Exercise directions →
Copy out each line of the entries below in which the string "globe" appears.

***** Recorded information

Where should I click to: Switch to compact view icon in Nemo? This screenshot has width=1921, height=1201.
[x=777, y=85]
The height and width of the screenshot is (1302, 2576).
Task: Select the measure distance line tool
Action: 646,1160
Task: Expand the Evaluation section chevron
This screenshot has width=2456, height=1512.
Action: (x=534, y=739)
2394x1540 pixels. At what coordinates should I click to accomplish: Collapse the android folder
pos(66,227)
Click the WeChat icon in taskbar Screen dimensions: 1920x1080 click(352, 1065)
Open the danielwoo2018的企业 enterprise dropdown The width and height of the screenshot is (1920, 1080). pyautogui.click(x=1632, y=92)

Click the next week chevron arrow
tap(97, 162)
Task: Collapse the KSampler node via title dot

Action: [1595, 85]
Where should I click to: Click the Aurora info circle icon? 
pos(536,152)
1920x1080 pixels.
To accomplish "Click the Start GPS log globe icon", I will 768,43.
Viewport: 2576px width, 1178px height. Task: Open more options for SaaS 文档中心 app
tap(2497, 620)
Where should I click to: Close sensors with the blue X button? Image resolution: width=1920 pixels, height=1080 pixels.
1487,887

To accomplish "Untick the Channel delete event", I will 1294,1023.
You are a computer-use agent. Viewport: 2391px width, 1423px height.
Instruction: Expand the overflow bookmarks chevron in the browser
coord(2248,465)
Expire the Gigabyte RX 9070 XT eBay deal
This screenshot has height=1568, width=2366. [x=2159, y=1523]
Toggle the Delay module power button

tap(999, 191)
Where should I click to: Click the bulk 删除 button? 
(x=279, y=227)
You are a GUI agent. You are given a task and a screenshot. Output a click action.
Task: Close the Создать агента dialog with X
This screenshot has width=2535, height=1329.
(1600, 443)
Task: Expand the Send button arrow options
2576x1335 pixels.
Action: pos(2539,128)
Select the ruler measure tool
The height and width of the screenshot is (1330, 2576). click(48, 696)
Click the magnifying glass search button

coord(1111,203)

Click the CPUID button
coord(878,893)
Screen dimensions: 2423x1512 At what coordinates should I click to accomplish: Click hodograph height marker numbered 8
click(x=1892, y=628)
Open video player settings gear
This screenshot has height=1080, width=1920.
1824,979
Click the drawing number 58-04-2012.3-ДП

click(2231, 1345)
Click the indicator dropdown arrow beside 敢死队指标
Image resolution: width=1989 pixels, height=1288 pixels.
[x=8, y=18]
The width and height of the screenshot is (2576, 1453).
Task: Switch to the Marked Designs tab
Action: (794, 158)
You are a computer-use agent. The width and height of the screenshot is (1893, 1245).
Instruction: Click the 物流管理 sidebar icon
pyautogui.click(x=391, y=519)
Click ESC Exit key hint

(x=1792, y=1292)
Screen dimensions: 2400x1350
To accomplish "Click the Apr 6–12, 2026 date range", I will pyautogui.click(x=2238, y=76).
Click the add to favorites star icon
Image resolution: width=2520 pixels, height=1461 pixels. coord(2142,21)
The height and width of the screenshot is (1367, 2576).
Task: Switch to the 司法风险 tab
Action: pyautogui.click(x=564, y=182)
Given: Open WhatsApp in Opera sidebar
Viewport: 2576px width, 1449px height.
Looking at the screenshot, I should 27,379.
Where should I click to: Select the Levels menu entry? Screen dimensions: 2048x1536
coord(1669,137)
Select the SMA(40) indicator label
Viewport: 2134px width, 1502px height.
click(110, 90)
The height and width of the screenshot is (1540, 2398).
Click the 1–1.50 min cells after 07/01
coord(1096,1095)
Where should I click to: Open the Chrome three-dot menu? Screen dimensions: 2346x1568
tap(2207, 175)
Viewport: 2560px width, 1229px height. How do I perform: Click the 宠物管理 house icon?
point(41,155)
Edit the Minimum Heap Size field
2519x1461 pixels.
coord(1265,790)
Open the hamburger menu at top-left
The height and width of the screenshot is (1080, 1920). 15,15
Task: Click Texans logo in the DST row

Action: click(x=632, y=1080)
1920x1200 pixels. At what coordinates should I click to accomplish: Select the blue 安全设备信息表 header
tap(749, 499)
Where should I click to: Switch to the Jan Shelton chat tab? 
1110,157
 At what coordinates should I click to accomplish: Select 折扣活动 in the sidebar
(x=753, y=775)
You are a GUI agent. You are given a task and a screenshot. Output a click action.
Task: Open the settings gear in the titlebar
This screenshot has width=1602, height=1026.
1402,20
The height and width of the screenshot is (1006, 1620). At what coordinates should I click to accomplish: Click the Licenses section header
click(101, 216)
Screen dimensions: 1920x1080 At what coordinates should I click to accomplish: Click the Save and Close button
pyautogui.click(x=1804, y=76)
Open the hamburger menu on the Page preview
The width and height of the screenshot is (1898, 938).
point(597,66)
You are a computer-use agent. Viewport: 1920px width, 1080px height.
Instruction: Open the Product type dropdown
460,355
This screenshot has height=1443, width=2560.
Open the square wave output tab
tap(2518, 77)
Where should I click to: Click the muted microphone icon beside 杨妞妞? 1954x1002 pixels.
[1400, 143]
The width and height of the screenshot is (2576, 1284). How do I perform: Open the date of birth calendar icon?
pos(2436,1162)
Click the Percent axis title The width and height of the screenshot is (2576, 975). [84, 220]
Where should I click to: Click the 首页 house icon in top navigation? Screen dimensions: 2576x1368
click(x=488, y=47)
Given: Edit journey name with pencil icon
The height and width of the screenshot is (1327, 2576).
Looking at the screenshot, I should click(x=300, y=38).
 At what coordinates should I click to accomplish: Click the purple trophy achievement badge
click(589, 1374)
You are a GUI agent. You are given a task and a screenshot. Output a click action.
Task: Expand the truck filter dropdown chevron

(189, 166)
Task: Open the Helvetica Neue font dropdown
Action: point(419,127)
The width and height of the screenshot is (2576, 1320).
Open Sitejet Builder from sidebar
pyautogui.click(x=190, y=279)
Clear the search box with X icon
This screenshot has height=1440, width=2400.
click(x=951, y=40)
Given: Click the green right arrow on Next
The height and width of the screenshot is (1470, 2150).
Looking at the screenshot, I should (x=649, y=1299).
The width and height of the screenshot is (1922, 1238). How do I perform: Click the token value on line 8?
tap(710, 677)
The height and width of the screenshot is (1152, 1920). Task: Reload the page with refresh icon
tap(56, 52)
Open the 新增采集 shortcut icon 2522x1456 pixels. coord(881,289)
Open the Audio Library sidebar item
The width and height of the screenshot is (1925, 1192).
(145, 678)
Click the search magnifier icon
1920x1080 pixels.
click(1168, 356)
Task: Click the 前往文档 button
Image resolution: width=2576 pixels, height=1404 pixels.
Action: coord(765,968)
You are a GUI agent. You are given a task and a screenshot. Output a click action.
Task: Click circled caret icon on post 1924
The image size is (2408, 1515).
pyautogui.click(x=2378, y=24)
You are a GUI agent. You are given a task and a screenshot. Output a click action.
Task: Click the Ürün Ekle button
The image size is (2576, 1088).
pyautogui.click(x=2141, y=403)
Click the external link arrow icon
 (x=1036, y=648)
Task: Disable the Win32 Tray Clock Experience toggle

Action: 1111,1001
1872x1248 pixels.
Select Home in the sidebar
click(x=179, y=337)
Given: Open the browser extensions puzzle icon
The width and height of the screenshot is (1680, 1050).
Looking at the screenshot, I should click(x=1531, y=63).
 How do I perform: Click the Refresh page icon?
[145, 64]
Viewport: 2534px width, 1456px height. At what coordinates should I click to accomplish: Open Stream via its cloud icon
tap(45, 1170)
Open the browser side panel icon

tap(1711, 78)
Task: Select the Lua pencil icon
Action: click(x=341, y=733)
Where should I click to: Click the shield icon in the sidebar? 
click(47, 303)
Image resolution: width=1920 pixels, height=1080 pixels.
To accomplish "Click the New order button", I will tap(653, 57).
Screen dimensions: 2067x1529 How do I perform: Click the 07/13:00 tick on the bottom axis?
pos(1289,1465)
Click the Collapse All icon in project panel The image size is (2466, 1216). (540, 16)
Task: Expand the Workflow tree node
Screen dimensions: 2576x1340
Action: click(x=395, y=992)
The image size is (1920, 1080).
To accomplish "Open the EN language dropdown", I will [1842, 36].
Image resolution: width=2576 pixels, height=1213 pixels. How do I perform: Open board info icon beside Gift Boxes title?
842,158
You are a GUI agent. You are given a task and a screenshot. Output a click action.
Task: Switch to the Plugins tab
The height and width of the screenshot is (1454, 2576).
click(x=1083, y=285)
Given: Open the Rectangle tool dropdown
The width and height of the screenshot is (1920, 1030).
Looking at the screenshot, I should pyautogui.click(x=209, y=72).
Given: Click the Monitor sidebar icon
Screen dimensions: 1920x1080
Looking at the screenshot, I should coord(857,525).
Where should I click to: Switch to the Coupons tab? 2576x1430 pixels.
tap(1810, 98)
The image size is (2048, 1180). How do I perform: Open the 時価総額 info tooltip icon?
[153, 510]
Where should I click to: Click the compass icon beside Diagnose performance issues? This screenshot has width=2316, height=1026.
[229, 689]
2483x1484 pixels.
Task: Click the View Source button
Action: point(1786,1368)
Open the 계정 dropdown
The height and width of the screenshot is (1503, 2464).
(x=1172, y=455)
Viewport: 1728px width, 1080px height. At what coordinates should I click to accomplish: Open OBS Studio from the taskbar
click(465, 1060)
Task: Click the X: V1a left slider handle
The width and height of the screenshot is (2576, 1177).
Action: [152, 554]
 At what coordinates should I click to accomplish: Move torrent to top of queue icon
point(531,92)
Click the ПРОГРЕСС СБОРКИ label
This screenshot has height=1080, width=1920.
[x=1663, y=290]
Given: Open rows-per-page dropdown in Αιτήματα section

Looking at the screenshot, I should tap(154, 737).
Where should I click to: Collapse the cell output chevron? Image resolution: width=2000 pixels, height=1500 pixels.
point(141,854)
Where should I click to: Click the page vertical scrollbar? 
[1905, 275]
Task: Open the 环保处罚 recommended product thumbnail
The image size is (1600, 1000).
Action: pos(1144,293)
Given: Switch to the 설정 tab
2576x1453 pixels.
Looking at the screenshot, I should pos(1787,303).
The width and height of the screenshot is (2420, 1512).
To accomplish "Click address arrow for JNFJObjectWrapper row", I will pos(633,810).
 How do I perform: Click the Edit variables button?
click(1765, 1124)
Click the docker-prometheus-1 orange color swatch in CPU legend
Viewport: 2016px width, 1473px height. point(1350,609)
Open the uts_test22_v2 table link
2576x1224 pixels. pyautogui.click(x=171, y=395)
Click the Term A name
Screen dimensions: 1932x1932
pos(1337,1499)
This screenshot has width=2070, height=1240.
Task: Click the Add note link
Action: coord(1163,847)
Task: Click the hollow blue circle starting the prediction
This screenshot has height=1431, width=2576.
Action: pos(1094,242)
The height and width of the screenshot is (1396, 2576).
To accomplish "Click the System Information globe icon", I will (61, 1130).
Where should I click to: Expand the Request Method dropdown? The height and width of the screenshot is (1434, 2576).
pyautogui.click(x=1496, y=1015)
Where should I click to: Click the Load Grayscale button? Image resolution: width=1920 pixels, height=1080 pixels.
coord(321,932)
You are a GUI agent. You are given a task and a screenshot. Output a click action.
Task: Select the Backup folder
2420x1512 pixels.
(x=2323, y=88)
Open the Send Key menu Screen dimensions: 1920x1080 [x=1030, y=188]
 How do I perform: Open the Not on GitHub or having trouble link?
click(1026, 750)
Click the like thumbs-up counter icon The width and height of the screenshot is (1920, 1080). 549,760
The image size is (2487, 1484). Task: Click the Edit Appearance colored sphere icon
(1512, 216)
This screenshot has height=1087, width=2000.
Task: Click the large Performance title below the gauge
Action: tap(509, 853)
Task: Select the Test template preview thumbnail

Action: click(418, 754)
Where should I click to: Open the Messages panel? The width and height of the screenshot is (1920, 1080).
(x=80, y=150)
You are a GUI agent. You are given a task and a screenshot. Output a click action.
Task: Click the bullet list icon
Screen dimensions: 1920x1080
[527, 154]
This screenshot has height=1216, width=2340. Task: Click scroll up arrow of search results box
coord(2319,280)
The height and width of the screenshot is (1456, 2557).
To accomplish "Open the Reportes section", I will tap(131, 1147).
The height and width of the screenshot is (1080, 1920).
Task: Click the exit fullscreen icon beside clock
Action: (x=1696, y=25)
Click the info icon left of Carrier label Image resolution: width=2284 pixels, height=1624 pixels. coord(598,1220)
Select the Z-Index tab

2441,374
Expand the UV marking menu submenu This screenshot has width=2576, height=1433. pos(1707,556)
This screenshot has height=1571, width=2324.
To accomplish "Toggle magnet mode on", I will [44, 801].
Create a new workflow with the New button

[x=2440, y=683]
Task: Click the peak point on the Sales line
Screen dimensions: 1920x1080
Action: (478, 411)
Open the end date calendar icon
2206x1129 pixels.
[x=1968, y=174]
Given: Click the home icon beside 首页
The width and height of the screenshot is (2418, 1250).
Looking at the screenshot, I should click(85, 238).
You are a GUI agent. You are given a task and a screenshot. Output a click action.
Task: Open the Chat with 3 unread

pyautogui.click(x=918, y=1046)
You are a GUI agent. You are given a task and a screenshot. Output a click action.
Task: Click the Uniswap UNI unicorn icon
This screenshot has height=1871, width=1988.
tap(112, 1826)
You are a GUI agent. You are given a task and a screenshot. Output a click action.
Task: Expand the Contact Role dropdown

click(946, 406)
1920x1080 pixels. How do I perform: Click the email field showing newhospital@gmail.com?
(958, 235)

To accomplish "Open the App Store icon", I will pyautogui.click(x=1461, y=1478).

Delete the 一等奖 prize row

**********

Your response →
To accomplish "Click the Start GPS log globe icon", I will 768,43.
To accomplish "Click the System Information globe icon", I will (61, 1130).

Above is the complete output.